Firstly, it is important to note that the expansion or contraction of a material is directly related to its coefficient of linear expansion. A higher coefficient of linear expansion means that the material will expand more for a given change in temperature.

To solve this problem, we can use the formula for thermal stress:

\frac{F}{A}= Y(\frac{\Delta L}{L_{0}}-\alpha \Delta T)

Where F is the stress, A is the cross-sectional area, Y is the Young's modulus, \Delta L is the change in length, L_{0} is the original length, \alpha is the coefficient of linear expansion, and \Delta T is the change in temperature.

We know that the total length of the rods remains constant, so we can set up the following equation:

L_{total} = L_{steel} + L_{aluminum}

L_{0, total} + \Delta L_{total} = L_{0, steel} + \Delta L_{steel} + L_{0, aluminum} + \Delta L_{aluminum}

Since the initial stress in the rods is zero, we can also say that the total stress on the rods is equal to zero. So, we can set up another equation:

F_{total} = F_{steel} + F_{aluminum} = 0

Now, we can plug in the given values for the coefficients of linear expansion and Young's moduli for steel and aluminum into the first equation and solve for F_{steel} and F_{aluminum}.

*Directive 1:* Convert all of the records below into a Markdown table with the columns Row and Record line, one row per line and blank lines skipped. Leave the pictures out.
The thermal stress text and the records have nothing to do with each other.

*Excerpted data:*
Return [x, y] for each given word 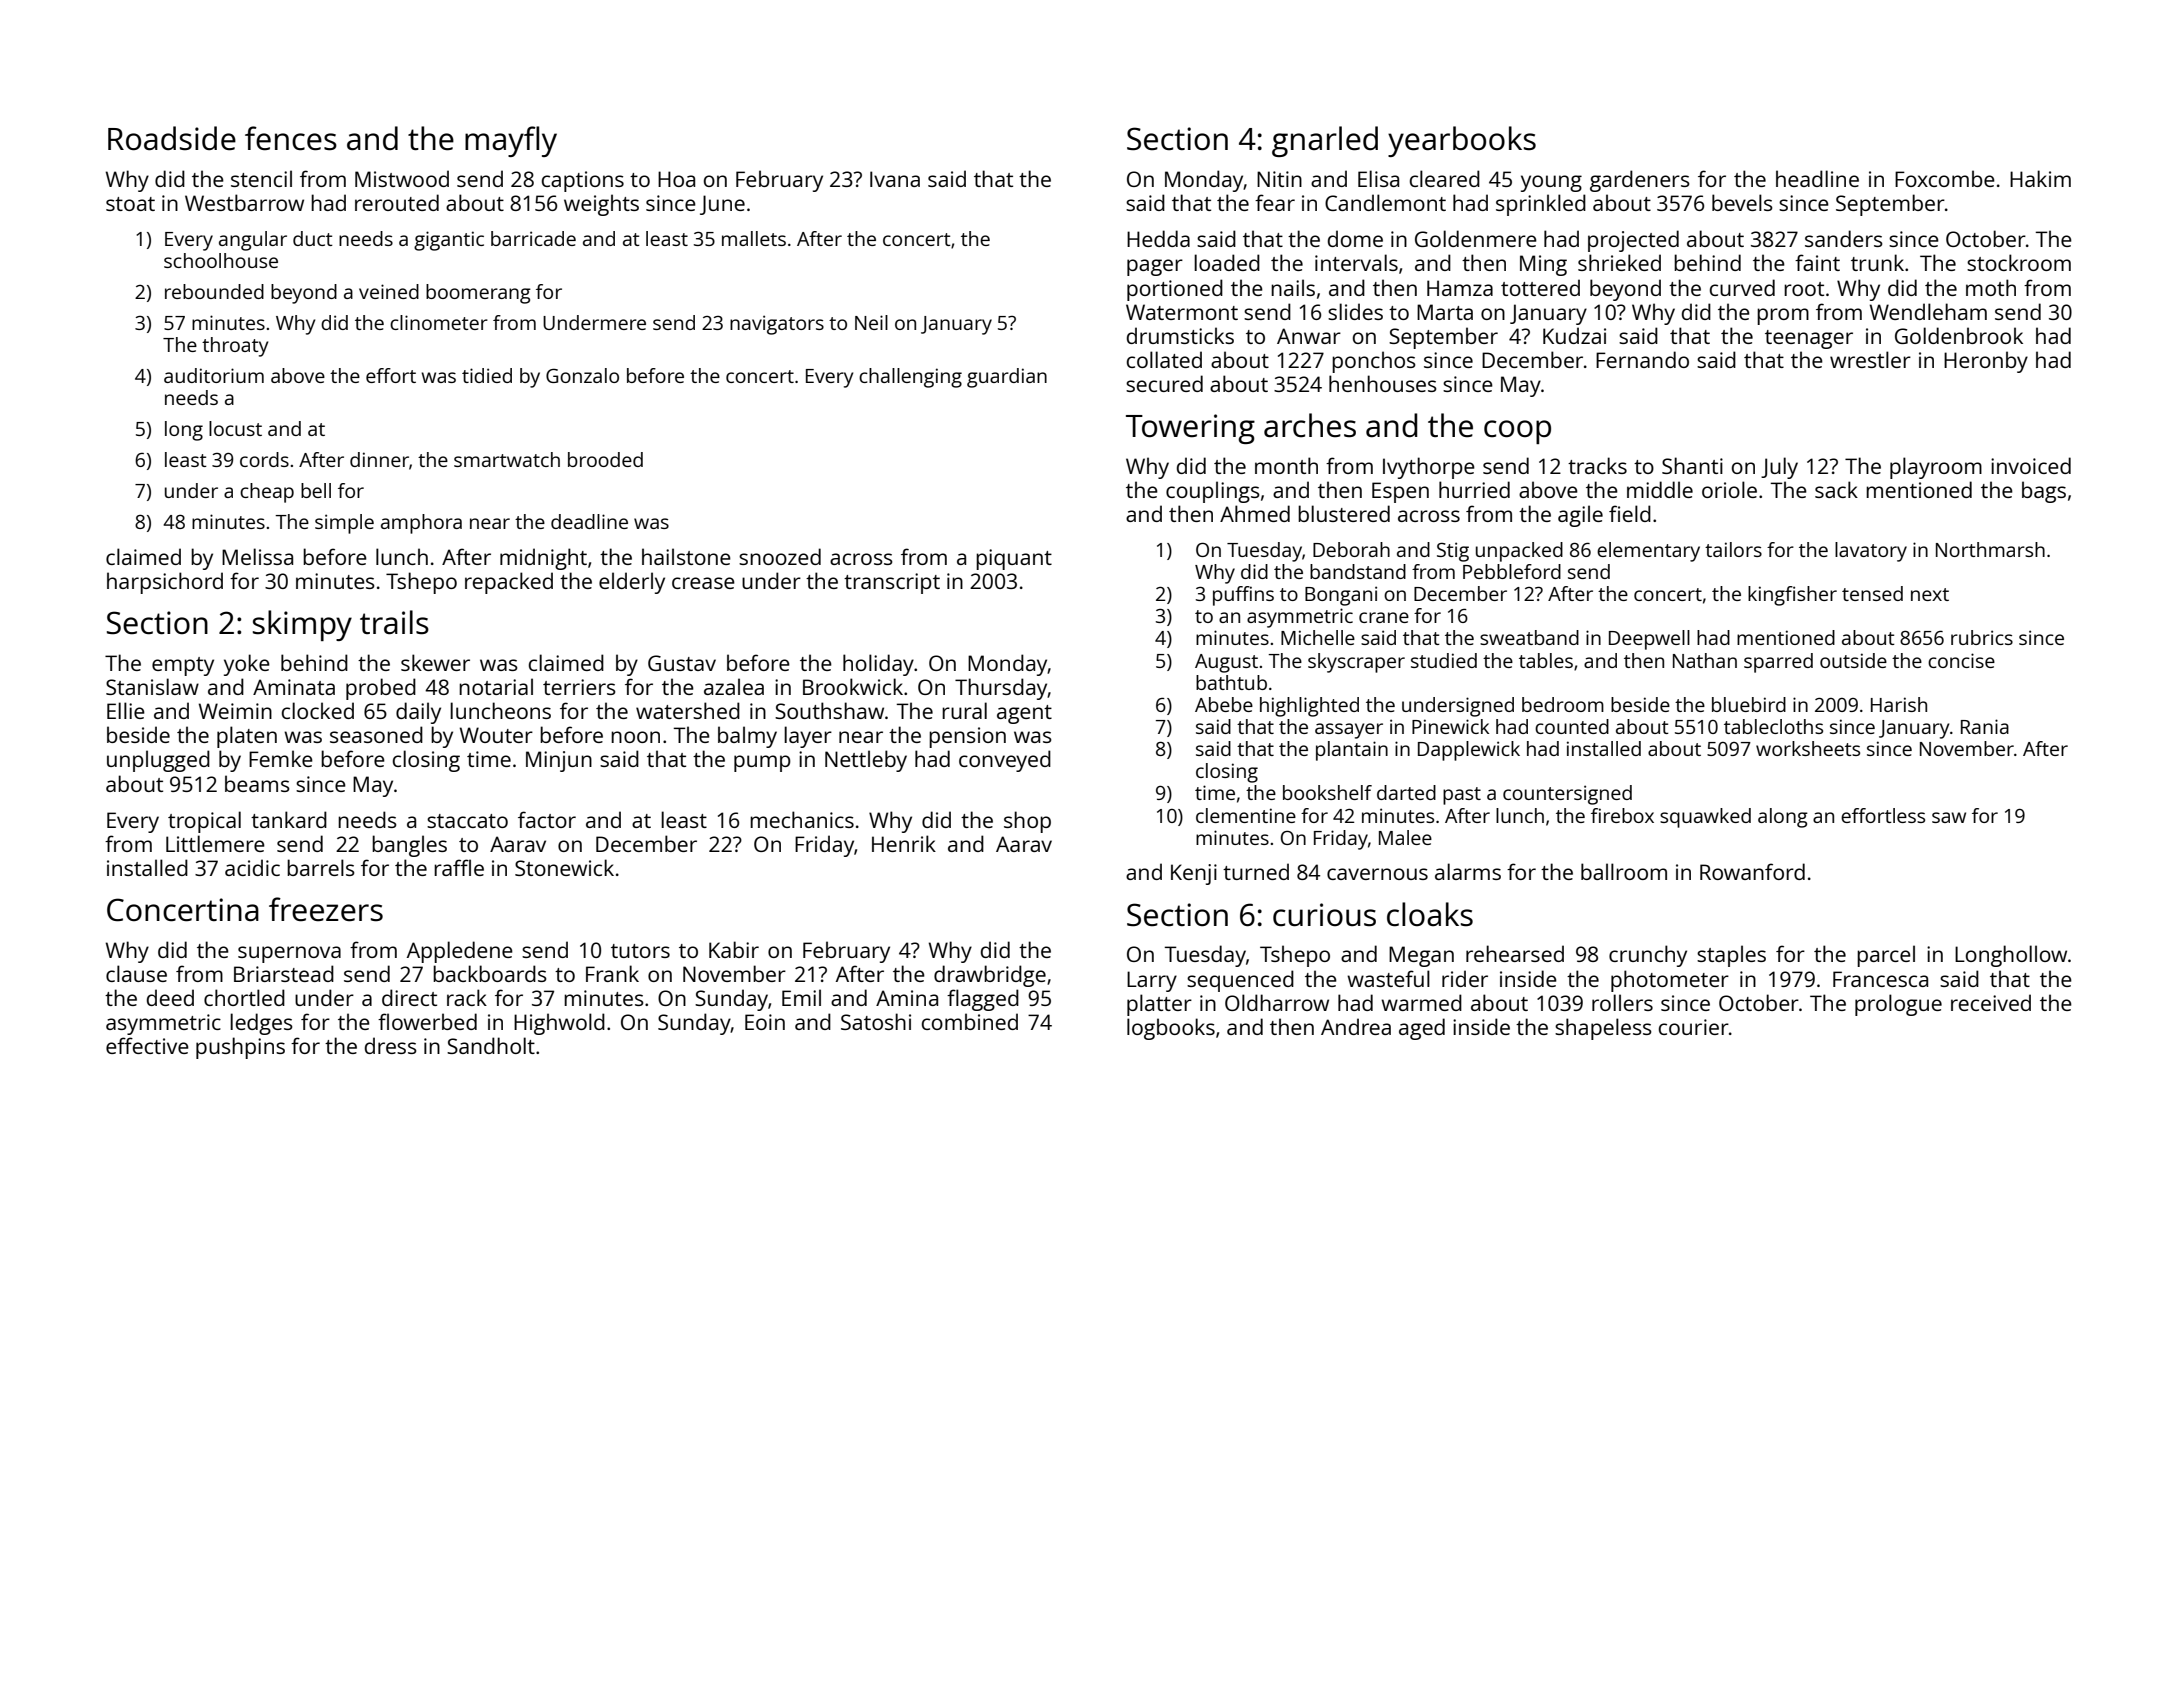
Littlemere [215, 843]
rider [1465, 978]
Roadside [172, 138]
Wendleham [1928, 311]
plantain [1352, 751]
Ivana [895, 179]
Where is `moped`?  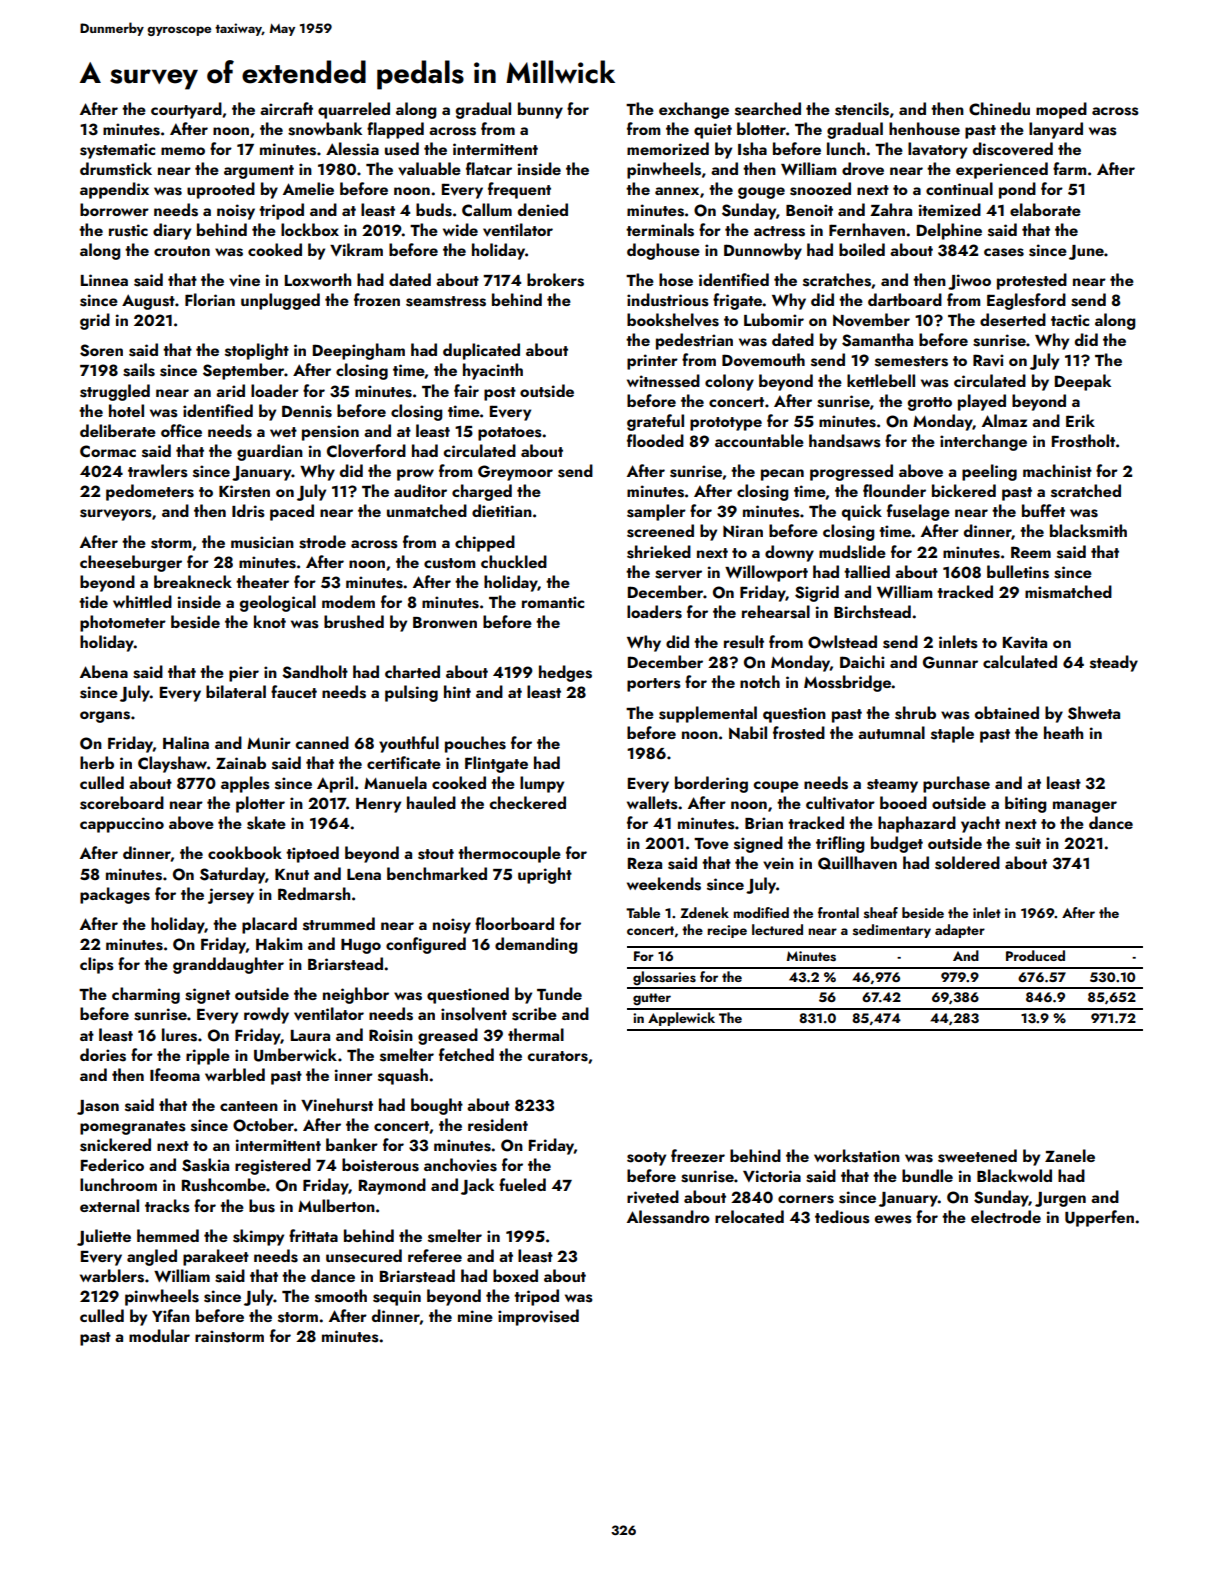
moped is located at coordinates (1061, 110).
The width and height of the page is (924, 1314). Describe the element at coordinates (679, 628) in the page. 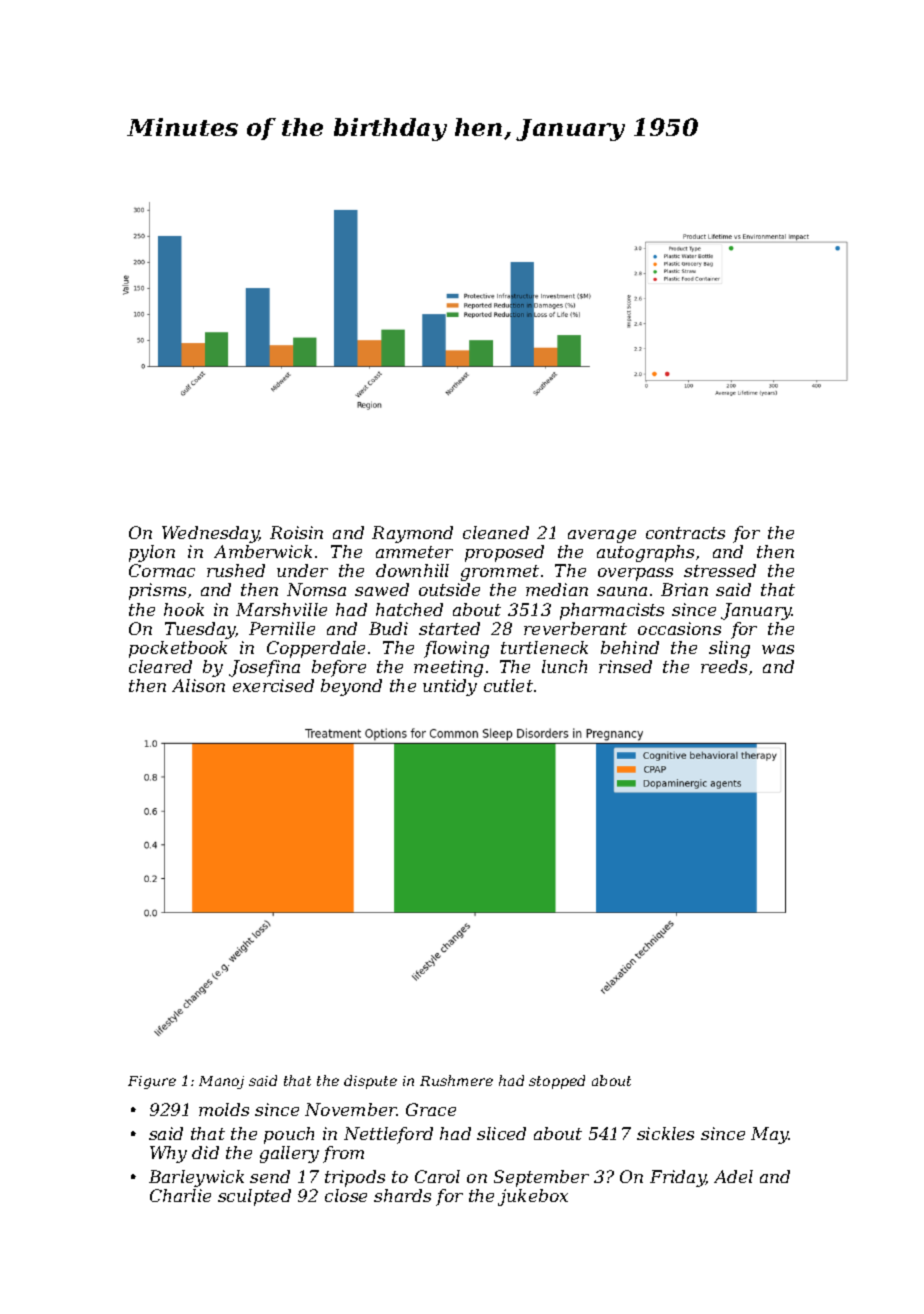

I see `occasions` at that location.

*Directive 2:* Please duplicate the part of the thermal stress text that opens with the words containing "Firstly, it is" and closes with "the change in temperature.".

*Result 1:*
| Row | Record line |
|---|---|
| 1 | Return [x, y] for each given word  |
| 2 | Littlemere [215, 843] |
| 3 | rider [1465, 978] |
| 4 | Roadside [172, 138] |
| 5 | Wendleham [1928, 311] |
| 6 | plantain [1352, 751] |
| 7 | Ivana [895, 179] |
| 8 | Where is `moped`?   |
| 9 | moped is located at coordinates (1061, 110). |
| 10 | The width and height of the page is (924, 1314). Describe the element at coordinates (679, 628) in the page.  |
| 11 | I see `occasions` at that location. |

*Result 2:*
Firstly, it is important to note that the expansion or contraction of a material is directly related to its coefficient of linear expansion. A higher coefficient of linear expansion means that the material will expand more for a given change in temperature.

To solve this problem, we can use the formula for thermal stress:

\frac{F}{A}= Y(\frac{\Delta L}{L_{0}}-\alpha \Delta T)

Where F is the stress, A is the cross-sectional area, Y is the Young's modulus, \Delta L is the change in length, L_{0} is the original length, \alpha is the coefficient of linear expansion, and \Delta T is the change in temperature.